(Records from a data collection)
______________________________

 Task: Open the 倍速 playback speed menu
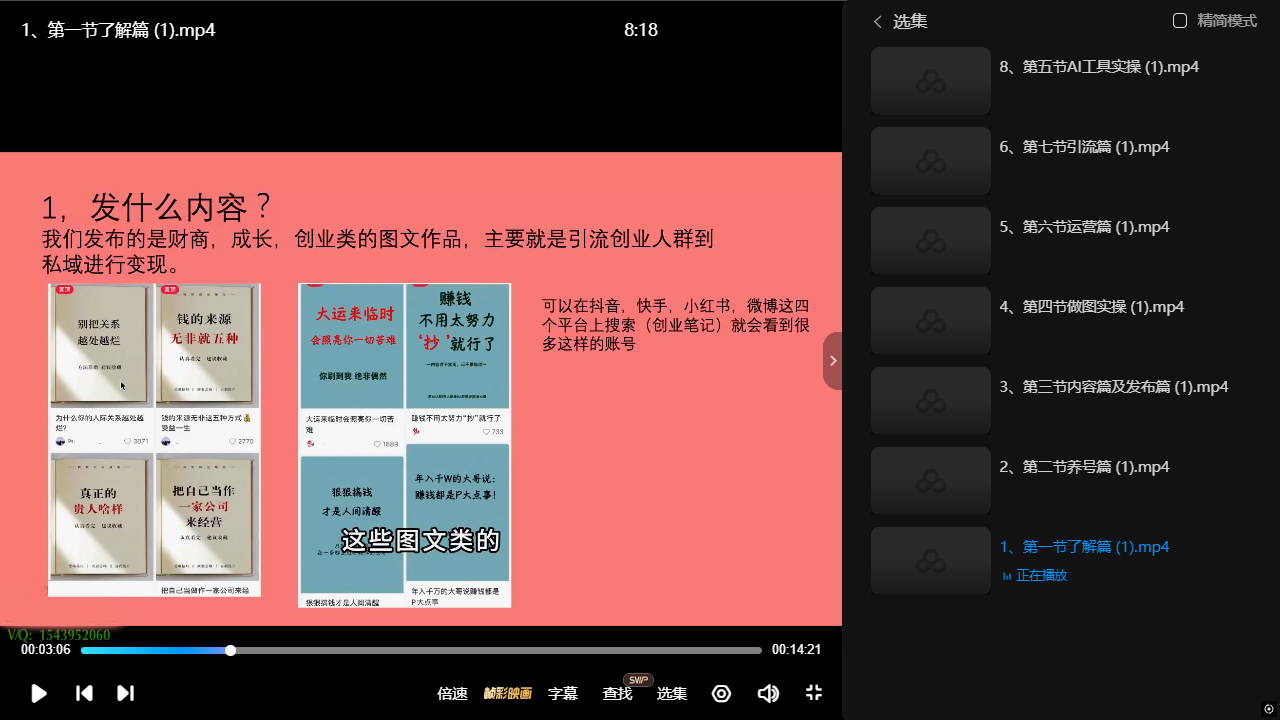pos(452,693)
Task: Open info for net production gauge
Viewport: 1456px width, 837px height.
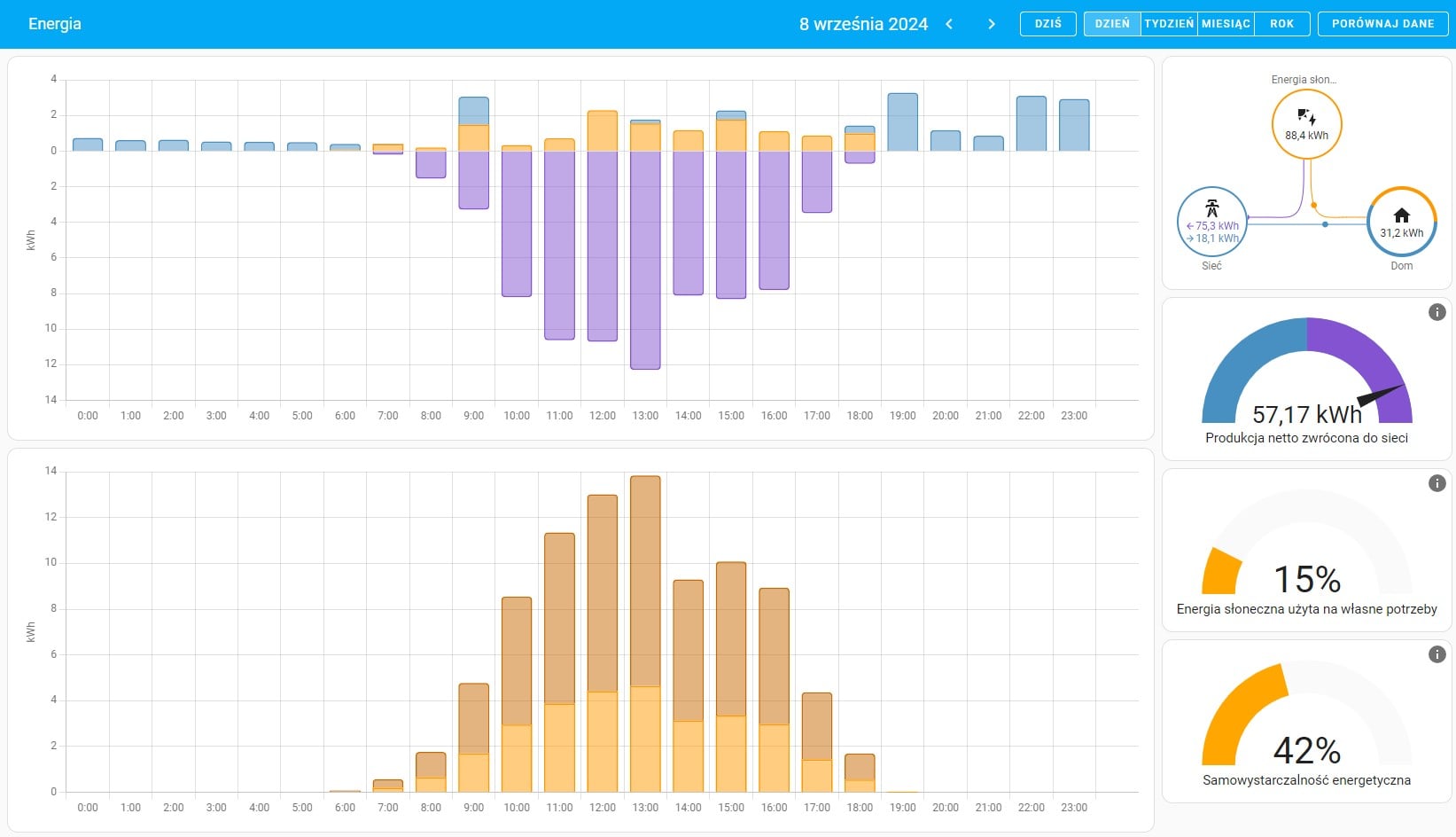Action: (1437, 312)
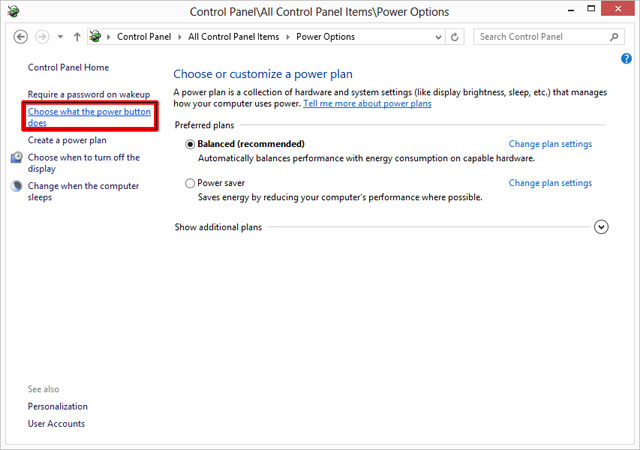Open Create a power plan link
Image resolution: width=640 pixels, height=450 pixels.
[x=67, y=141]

______________________________

→ **What the exercise asks**
Return the complete data unchanged and include none of the pictures.

→ **Result for this exercise**
 Task: Open the 倍速 playback speed menu
pos(452,693)
Task: Open info for net production gauge
Viewport: 1456px width, 837px height.
Action: (1437, 312)
Open Create a power plan link
Image resolution: width=640 pixels, height=450 pixels.
[x=67, y=141]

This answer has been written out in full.